Wedding

Is where a couples unite in marriage.

Is where we celebrate the love between two people.

Is where we rejoice to the meaning of the word;

Soulmates.

Everyone have a different idea to the word marriage. To some, it will be the happiest day of their life because it represents a life with the one you love. To others, it might just be a dream. We, as humans, often long for a companion to have, to be there, to love through your lifetime. Whether you want to admit it or not, that’s a fact that everyone will eventually long for a partner; someone to spend their remaining life with.

Sad to say, in modern days, more of us are facing disappointment and heartbreaks than our well deserved happy endings. It usually makes us wonder, what do we have to do to meet the right one. Is there such a thing as the right one?

A Soulmate. Or the right one if you may say. I do believe that it’s out there for everyone. Call me stupid or a fool but yes I’m forever a romantic. I grew up believing that if I try hard enough I might actually be happy. As I grew up, I find it harder and harder because everything I do, everywhere I look, I don’t really feel that I’m happy. Somehow, something is missing in me and I struggled to find an answer; an answer to my happiness.

If you know me, you would have known my story. My life full of rejections and heartbreaks; lies and cheating; broken and down. At last I realized, why do I try so hard. Why am I trying and going all out to find someone that will eventually break me again. This is usually the stage where people start to build up walls and I’m no exception. I’m not proud of my past but I don’t think back and regret the things I should have done.

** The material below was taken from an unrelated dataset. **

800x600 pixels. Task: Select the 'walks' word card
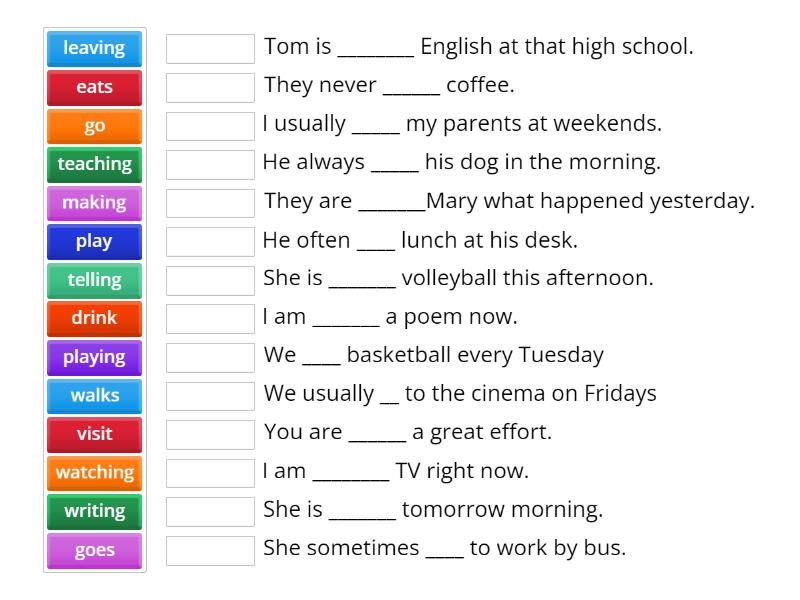[x=94, y=395]
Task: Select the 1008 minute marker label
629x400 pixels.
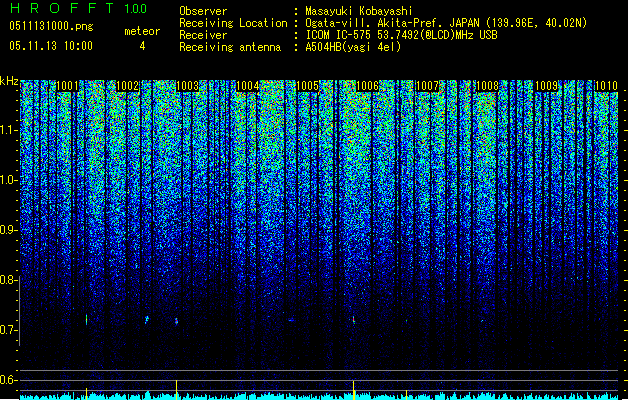Action: pos(487,86)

I mean… Everything happens for a reason right?

But as you know, through all of my struggles, I found the one I call my soulmate. All that I learnt from my past, I don’t abandon them. I carry them and move forward. All that I should have done from my past, I don’t abandon them. I carry them and move forward. Every failure that you experienced that lead you to this current point, makes you a better person for the next person. And who knows… maybe he/she is the one. This brings me back to what I would always say:

Always love yourself more. Because if you can’t even choose to love yourself, nobody else will.

Yes. I used the word choose. I don’t care if you’re fat, ugly, short, tall or there are certain areas you don’t like about yourself. It’s always a choice and you chose to hate that aspect of you. Yes I know I can never truly understand and you might think I’m still a normal looking person, what do I really know about all of this. But little do you know, I also suffered from low self esteem before. I never loved myself. I never chose to love me for me. And I don’t care what you think, but I know that everyone is fighting their own struggles; their own fight. I’m not in any place to judge. And you are not in any place to judge me too.

What I want to say here is, you can’t expect people to love you if you first don’t love yourself. You can’t change anything if you let things remain status quo. If you don’t take that first crucial step, you will forever stay on the same spot while many others move their feet.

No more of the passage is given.